Your Mac systems and software might be safe – until they connect to the Internet. Here are some tips for Firefox hardening in OS X.
While many enterprises and end-users turn to Apple over Windows based on Apple’s reputation for security, there is little doubt that the web is the primary point of infection for most Macs. Just a few years ago, using a Mac might have helped users avoid being targeted. But today, with the emergence of advanced persistent threats and highly-skilled, well-funded attack teams, the OS X environment is no longer safer than any other endpoint, especially through its browser.
Most enterprises have strong endpoint security strategy, but the traditional antivirus tools and routine security patching can’t stop custom malware and zero-day attacks that have not been previously detected. These types of attacks are increasingly becoming the norm and companies can’t train users to simply stay away from them - many infections are being carried by well-known, legitimate websites, and some don’t require users to open an attachment when they are compromised.
If enterprises are going to prevent – or at least mitigate – the threats posed by today’s attackers, careful consideration should be given to hardening the browser itself to reduce the likelihood of compromise from web-based attacks.
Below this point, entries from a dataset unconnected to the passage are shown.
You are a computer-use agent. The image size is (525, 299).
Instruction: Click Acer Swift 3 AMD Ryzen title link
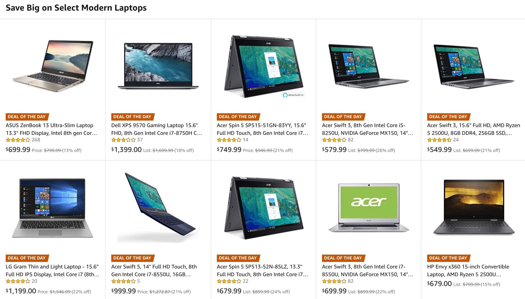point(474,129)
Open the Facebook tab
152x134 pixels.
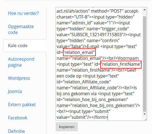click(18, 118)
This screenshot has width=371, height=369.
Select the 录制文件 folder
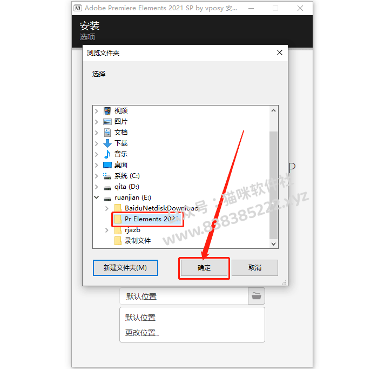[x=132, y=241]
Bishop Fox researchers have recently published a guide for hardening the Firefox browser for Mac users. This guide outlines experience-based advice designed to reduce your browser’s attack surface and lessen the effects of zero-day exploits.
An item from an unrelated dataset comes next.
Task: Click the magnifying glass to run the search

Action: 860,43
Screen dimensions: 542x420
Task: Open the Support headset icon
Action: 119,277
Here are a few key points to keep in mind when considering OS X browser security:
1. Reduce your attack surface.
No matter which browser you choose, it will come with some vulnerabilities out of the box. Consider disabling plugins that users don’t need along with advertising networks that might carry malware.
2. Use browser extensions.
Some extensions can greatly improve device security. Some can even reconfigure the browser to report itself as a different version of OS, causing attackers to deploy the wrong exploit.
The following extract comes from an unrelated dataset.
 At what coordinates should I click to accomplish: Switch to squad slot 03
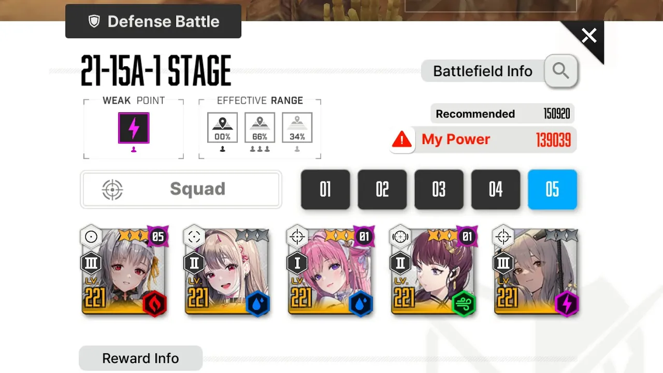[x=439, y=190]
3. Limit the scope of potential damage.
Consider using sandboxing tools to isolate the browser from the rest of the OS X operating environment so that if an infection does occur, it will be kept in quarantine.
4. Train users to change their browsing habits.
Once you’ve hardened your browser, ensure that users only enter the web through the hardened version at all times. Teaching your Mac users to keep their passwords safe, and avoid using public Wi-Fi networks without a VPN can also reduce your risk of being infected.